When Mo'Nique accepted the Best Supporting Actress Oscar in 2010 for her performance in Lee Daniels' “Precious: Based on the Novel 'Push' by Sapphire,” she opened with a pointed remark. “I would like to thank the Academy for showing that it can be about the performance and not the politics,” she said. Well, according to Daniels anyway, that might have been giving them too much credit.
In an interview with The Hollywood Reporter, the actress reveals that Daniels told her recently she had been “blackballed” by the industry as a result of not playing the “game.” As in, Mo'Nique refused to be a circus act on the circuit, turning down a number of opportunities to campaign for the performance and for the film, and she ruffled a lot of feathers as a result.
“Mo'Nique is a creative force to be reckoned with,” Daniels said in a statement to the outlet. “Her demands through 'Precious' were not always in line with the campaign. This soured her relationship with the Hollywood community. I consider her a friend. I have and will always think of her for parts that we can collaborate on. However, the consensus among the creative teams and powers thus far were to go another way with these roles.”
The roles he's talking about are the Oprah Winfrey part in the director's 2012 film “The Butler,” a part in the Daniels-produced television series “Empire” and the role of Richard Pryor's grandmother in the director's upcoming biopic, according to Mo'Nique. “Each of those things that he offered me was taken off the table,” she told THR.
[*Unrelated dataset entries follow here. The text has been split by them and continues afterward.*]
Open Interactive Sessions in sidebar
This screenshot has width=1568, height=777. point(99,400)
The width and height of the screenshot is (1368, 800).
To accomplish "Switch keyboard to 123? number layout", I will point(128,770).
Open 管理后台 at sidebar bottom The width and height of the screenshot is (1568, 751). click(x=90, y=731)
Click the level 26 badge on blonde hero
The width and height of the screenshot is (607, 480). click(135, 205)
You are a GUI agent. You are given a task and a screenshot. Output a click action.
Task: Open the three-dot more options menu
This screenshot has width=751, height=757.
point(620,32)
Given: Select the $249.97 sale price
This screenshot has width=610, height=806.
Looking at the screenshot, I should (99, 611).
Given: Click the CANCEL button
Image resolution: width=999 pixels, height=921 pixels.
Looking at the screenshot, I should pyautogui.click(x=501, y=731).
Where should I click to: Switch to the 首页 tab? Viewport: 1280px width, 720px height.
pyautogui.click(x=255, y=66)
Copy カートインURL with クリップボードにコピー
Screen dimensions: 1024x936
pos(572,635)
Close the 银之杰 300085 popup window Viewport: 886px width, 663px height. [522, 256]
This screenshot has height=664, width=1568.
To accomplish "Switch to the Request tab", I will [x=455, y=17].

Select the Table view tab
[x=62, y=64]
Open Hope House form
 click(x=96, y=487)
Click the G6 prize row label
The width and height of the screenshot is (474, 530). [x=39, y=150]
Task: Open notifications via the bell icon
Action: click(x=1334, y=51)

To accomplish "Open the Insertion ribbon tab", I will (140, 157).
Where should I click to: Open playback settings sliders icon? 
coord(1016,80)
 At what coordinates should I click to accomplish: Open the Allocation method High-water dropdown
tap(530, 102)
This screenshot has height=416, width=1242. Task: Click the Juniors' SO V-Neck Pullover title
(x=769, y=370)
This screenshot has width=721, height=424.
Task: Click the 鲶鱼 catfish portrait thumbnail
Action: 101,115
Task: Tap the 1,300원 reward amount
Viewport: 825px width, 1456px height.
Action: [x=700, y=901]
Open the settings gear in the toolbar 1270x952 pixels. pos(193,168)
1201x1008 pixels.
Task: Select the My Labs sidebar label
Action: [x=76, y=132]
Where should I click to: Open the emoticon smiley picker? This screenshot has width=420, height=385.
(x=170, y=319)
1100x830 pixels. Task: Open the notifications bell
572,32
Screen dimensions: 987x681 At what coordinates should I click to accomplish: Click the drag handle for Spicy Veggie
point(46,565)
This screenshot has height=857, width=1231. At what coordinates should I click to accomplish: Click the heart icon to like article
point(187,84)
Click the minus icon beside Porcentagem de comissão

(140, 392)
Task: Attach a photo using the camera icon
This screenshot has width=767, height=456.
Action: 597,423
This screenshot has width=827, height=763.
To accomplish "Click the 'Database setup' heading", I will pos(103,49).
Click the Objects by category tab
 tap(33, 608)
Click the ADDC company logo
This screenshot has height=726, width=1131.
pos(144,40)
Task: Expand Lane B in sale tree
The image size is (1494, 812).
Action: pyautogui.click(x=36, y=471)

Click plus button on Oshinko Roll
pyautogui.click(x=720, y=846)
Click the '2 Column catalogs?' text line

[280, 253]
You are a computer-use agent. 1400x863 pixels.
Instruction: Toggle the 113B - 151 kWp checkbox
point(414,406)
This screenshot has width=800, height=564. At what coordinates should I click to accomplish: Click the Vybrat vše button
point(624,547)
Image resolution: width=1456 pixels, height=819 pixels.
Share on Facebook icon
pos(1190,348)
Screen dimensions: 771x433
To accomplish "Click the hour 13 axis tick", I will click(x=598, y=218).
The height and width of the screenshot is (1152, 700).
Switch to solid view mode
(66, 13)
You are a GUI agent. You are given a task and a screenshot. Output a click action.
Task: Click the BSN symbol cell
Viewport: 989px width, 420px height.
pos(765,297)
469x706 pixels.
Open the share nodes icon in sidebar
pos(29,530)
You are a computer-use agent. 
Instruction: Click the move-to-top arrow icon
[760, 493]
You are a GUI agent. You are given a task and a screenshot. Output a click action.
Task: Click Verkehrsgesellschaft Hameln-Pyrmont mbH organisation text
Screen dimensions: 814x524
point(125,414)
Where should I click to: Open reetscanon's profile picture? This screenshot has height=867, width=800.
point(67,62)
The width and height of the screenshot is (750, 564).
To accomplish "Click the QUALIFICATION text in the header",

So, whether all this is true or not, or whether there's nuance to what seems like a cut and dried situation, who can say? But taken at face value, what a shame. I've had a front row seat to the rigors of Oscar campaigns, and the sometimes lunacy of them, for well over a decade. I recall fully respecting Mo'Nique's decision not to attend dinner after dinner, not to talk to a million people like me – to let the work be the work. If she's being punished for that, and it's not far-fetched to think she would be, then this industry is even further up its own hindquarters than is generally assumed.